AMH: OVER THE YEARS: The story of Jane Alice Scardefield

“After a safe and pleasant journey, Bahrein (sic) was reached Sunday, October 25, at 6am. I was very glad to be at the end of my journey, and was soon seated in the mail boat and being taken ashore.

“At the landing, a bright-faced Arab met me, who spoke to me, but the only word I understood was ‘Sahib Zwemer’, and from his gestures I concluded he desired to direct me to the mission house; so I followed him. This man, I afterward learned, was Ameen.”

That’s how Jane Alice Scardefield described her entry into Bahrain in October 1903, as a hospital and teaching member of staff for American Mission Hospital (AMH), then called Mason Memorial Hospital.

She followed Bahraini hospital worker Ameen to the mission house where she would meet the pioneers who had opened the Mason Memorial Hospital, some nine months earlier.

From a 1909 picture of the area in Manama (taken six years after Jane’s arrival), we can understand that the mission house was in the same place where the Al Raja School now stands. The mail boat which brought her to the shore, from her main ship, would have likely docked at a place where Bab Al Bahrain is located. It was built, however, 40 years later.

“One can imagine her walking besides Ameen and his donkey-cart along a vast empty space. It is the space where today multistoried banks, government offices, hotels, and stores stand,” said an AMH spokesperson.
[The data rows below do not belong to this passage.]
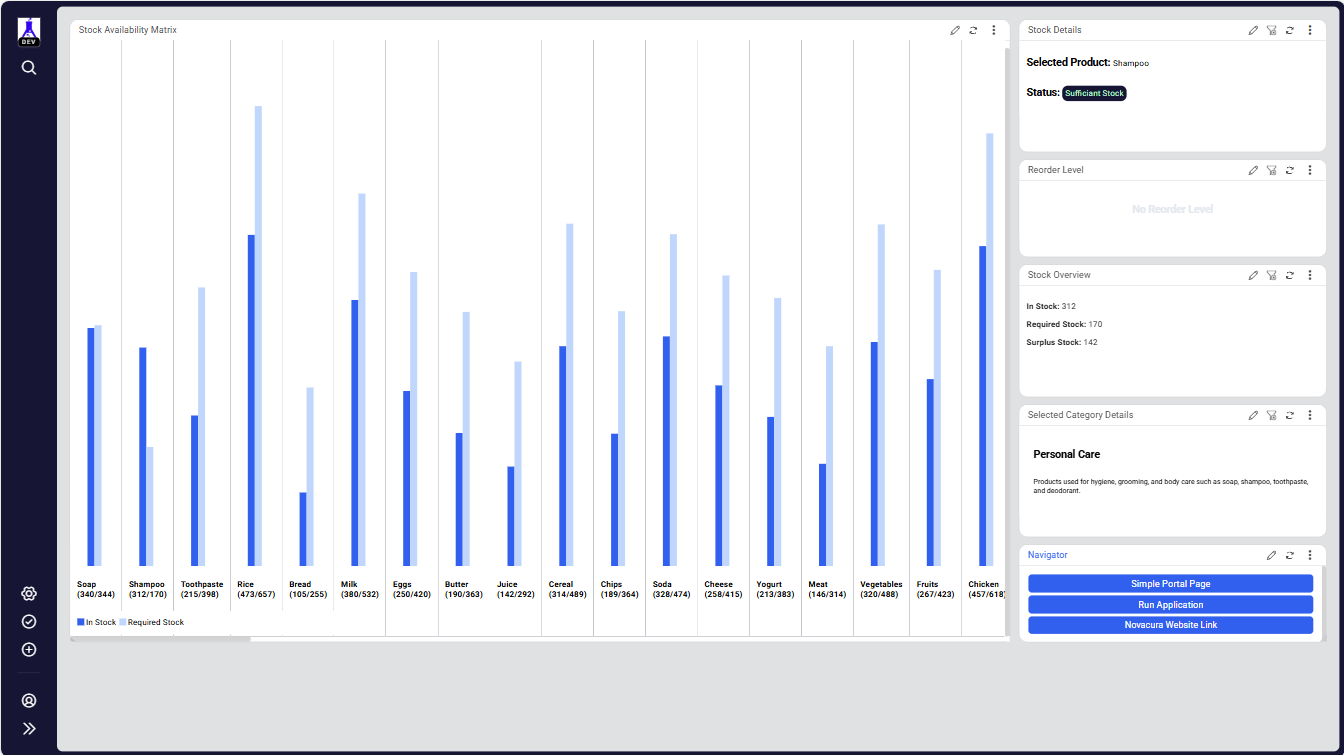Screen dimensions: 1344x755
Task: Click the checkmark circle sidebar icon
Action: coord(29,622)
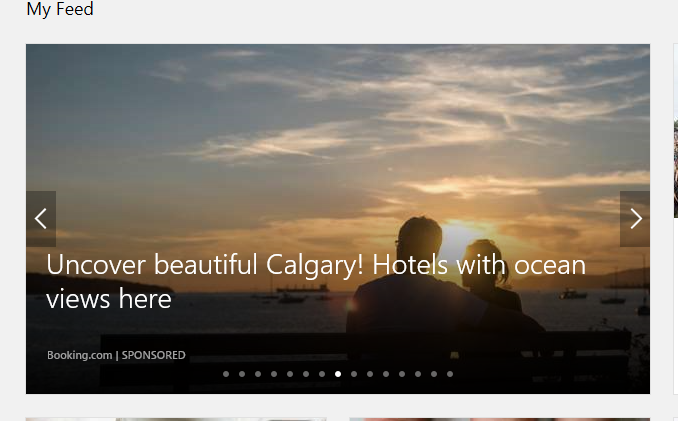Click the highlighted active carousel dot
This screenshot has width=678, height=421.
tap(338, 374)
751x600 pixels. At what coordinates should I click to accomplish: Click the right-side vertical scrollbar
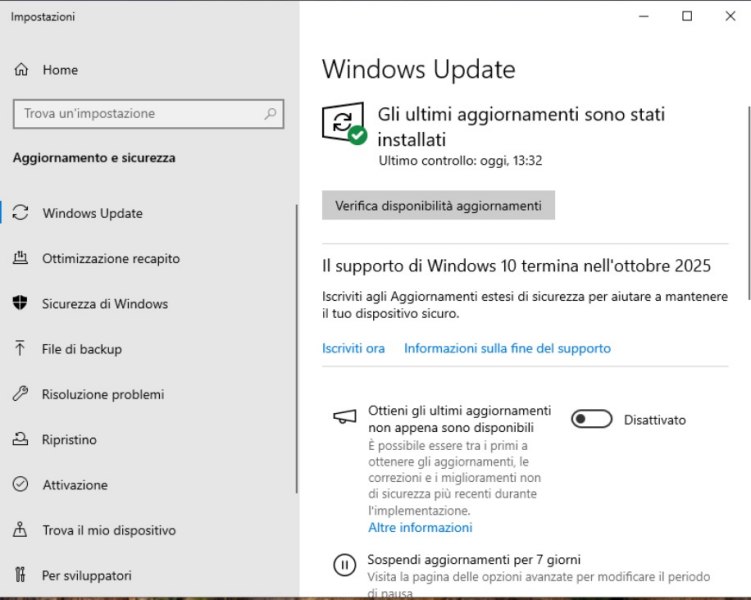(x=747, y=200)
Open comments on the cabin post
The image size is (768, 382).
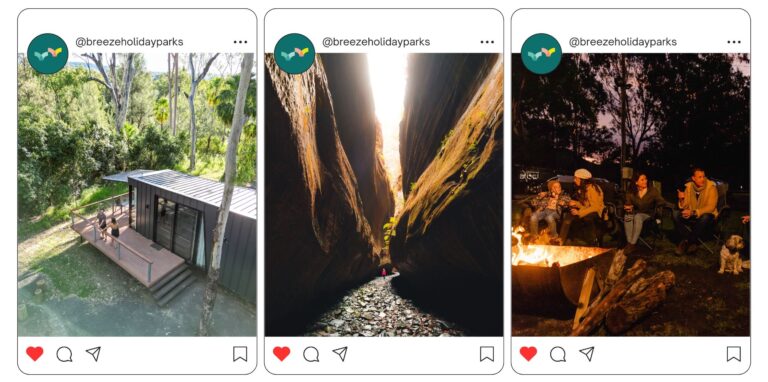[x=64, y=354]
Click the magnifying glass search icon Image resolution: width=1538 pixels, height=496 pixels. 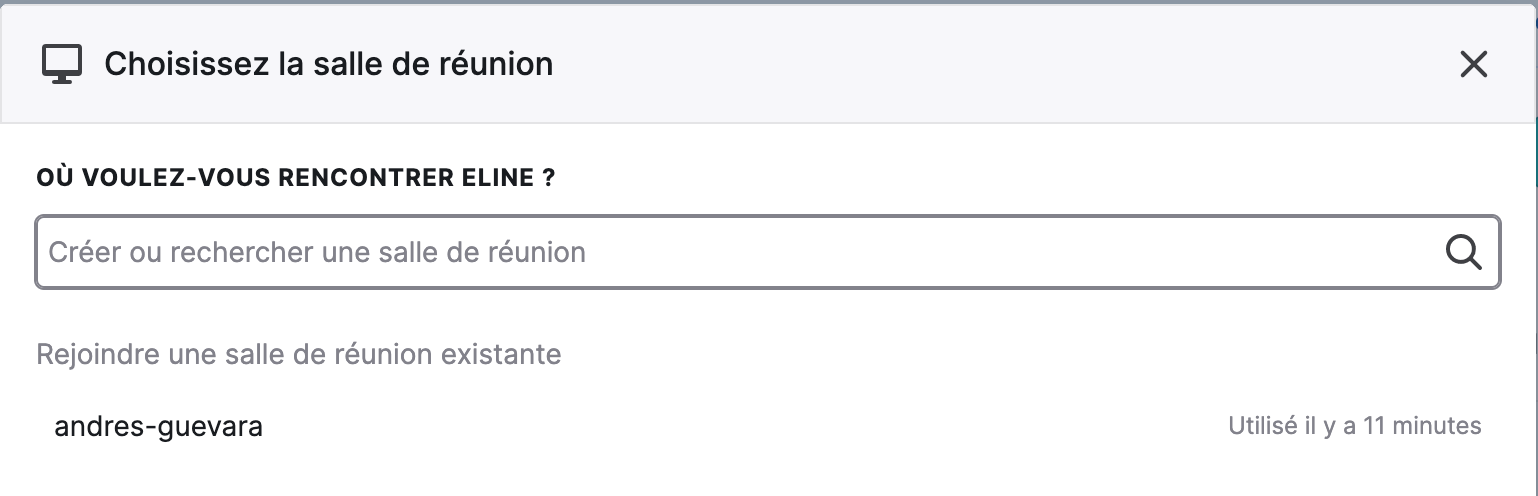coord(1463,252)
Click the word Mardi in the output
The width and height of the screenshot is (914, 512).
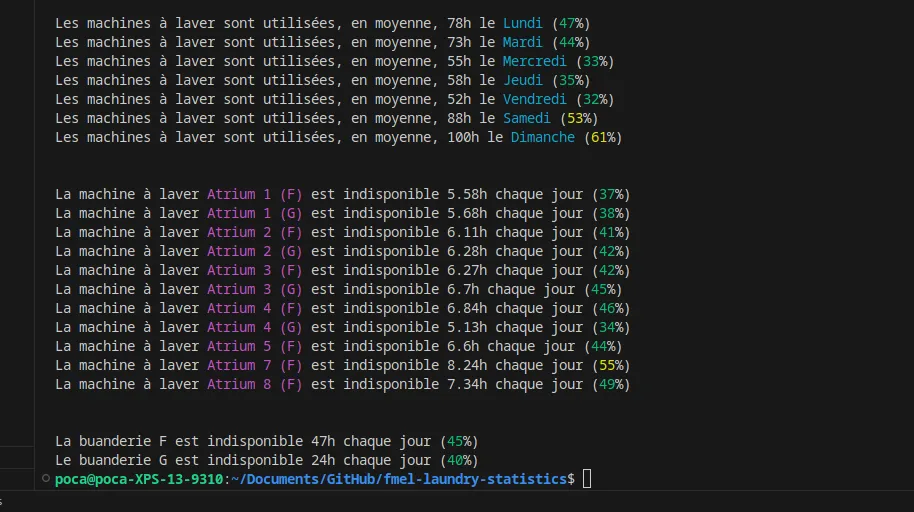coord(523,42)
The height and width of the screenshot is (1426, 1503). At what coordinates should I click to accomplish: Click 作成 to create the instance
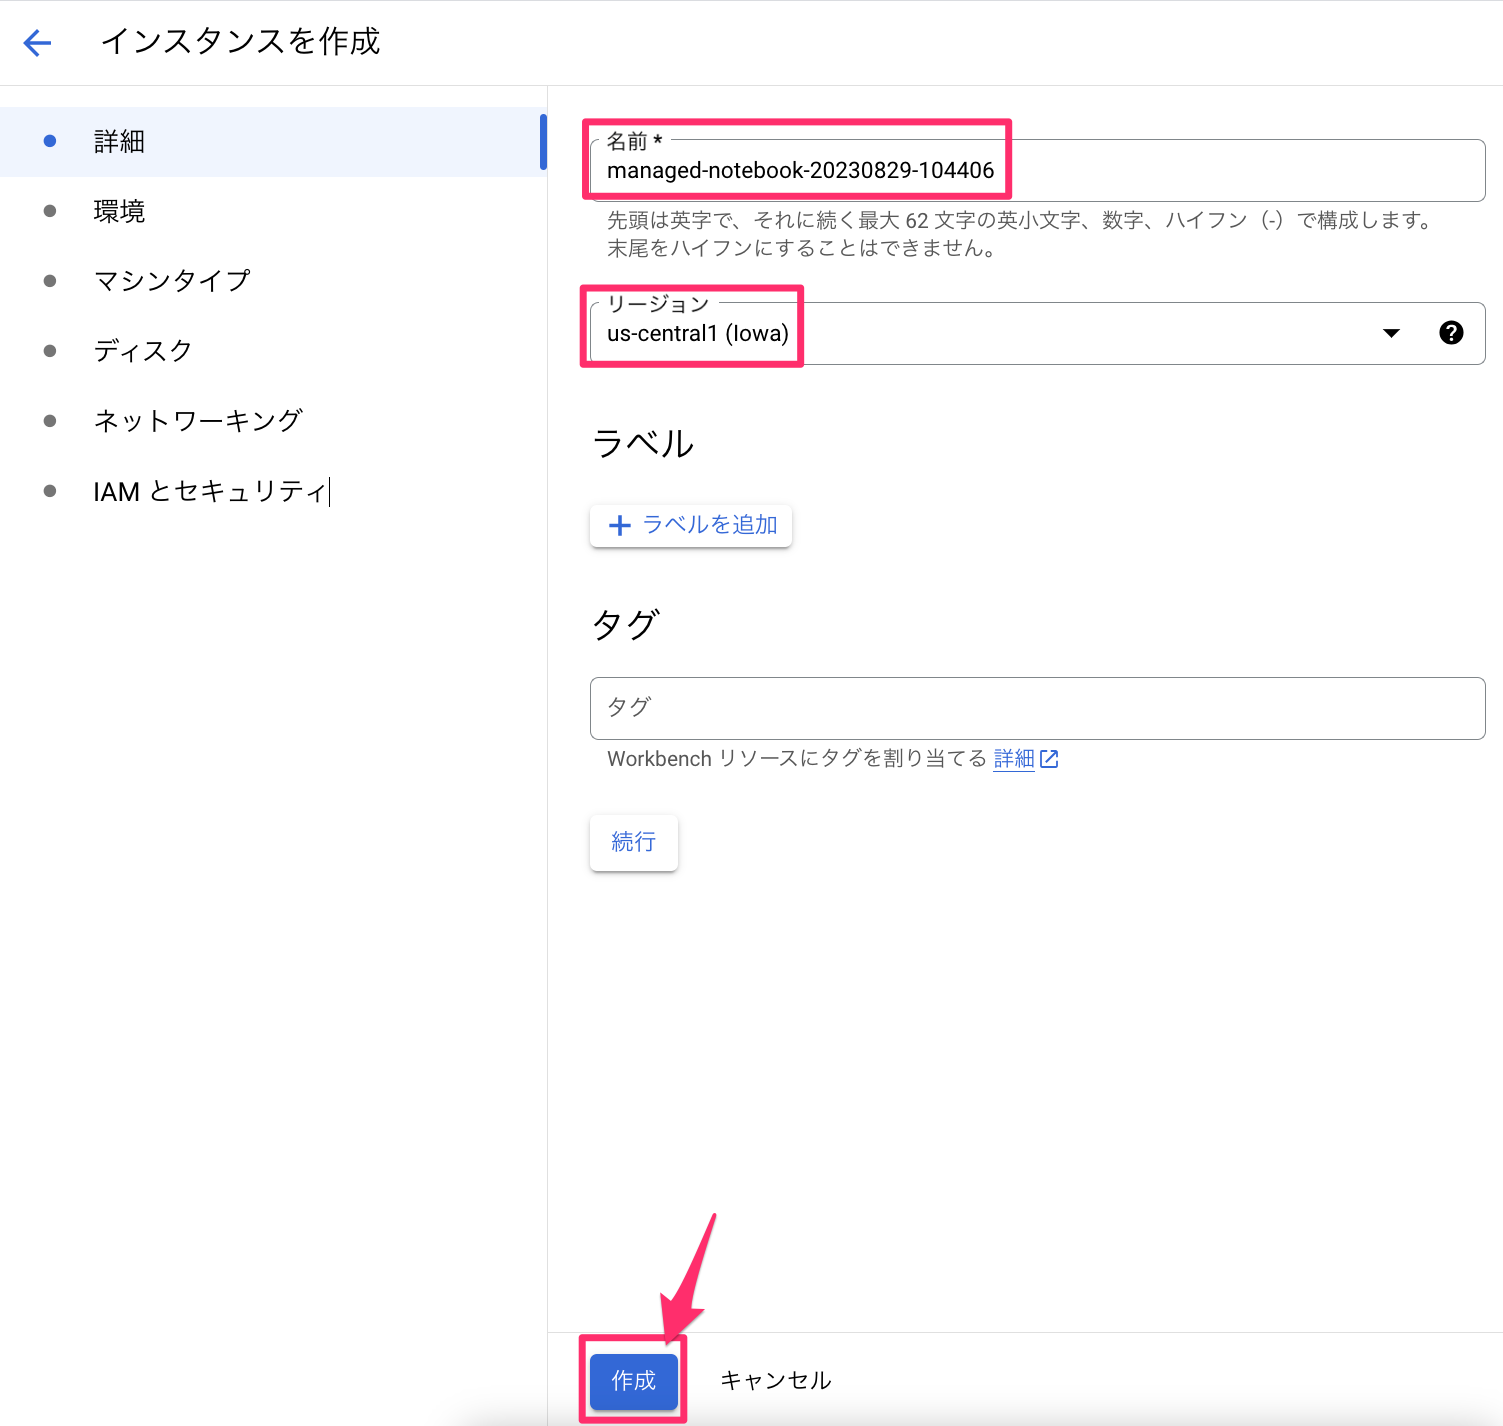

At the mission house, she was welcomed by the hospital’s founder Dr Samuel Zwemer and his wife Amy Wilkes Zwemer. She also met the first single woman to work as a missionary in Arabia, Elizabeth De Pree (who later married James Cantine, the co-founder of the Arabian Mission, the following year), missionary Fanny Lutton, and the children of the Zwemers.

After that first day, Jane stayed on to work as a teacher and a nurse and as an emeritus missionary (a person retired from professional life but permitted to retain, as an honorary title, the rank of the last office held) in the Arabian Mission for nearly 40 years before retiring to the USA.

Jane, or ‘Jennie’, as she was also called, worked in the American hospitals and schools of Bahrain, Basrah, Kuwait, and Muscat.

She was born in New York on August 10, 1871, and was educated at the Union Mission Training Institute. She came to Bahrain when she was barely 30 years old.

In 1923, her home church in New York had even donated a Ford model T car to Bahrain’s hospital, which was used to transport patients and also help doctors make house calls.

Called ‘Medical Ford’ or ‘Little Traveller,’ it was among the first cars in Bahrain. Until then, the hospital had mostly relied on camels, donkeys, and donkey-carts.

Jane Scardefield died on March 1, 1952, in Orlando, Florida, at 81 years old.

The closing words of her write-up about the very day of her arrival are:

“We all went to the hospital. The hospital was not far (from the mission house), and the words over the doorway, ‘Mason Memorial Hospital’ made me feel grateful for such a building amid the surroundings. Truly, it is needed here.

“The day had been very warm, and in the early evening, a walk on the roof of the mission home ended my first day in Arabia.”